> What to work on: Identify every row below that contains the string "screenshot", matching case exactly, and copy each of those rows in full.

--------

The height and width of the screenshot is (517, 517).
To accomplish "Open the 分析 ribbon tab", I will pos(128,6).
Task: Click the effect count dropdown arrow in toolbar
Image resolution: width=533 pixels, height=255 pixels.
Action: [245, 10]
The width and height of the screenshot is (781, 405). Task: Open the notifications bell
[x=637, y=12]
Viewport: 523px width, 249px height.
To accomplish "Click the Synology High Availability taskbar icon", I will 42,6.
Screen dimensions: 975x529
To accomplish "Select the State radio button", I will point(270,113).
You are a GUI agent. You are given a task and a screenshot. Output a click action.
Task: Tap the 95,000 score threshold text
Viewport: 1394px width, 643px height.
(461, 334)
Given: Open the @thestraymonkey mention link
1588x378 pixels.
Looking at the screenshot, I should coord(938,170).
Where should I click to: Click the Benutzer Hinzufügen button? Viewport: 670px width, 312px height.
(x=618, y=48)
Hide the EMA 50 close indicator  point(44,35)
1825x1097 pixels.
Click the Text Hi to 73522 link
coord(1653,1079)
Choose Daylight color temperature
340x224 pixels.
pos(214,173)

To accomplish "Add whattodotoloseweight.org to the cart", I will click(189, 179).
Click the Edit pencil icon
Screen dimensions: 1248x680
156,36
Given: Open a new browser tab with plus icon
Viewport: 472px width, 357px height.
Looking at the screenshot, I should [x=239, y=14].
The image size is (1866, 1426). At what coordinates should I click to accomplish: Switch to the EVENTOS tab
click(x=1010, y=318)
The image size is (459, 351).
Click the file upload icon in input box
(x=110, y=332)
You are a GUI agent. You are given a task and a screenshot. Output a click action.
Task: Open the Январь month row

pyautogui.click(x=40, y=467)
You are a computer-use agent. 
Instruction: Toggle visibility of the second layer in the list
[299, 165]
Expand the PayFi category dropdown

--------

> Reply:
The height and width of the screenshot is (517, 517).
The width and height of the screenshot is (781, 405). Task: Open the notifications bell
You are a GUI agent. You are given a task and a screenshot. Output a click action.
Looking at the screenshot, I should coord(938,170).
Looking at the screenshot, I should [x=239, y=14].
You are a GUI agent. You are given a task and a screenshot. Output a click action.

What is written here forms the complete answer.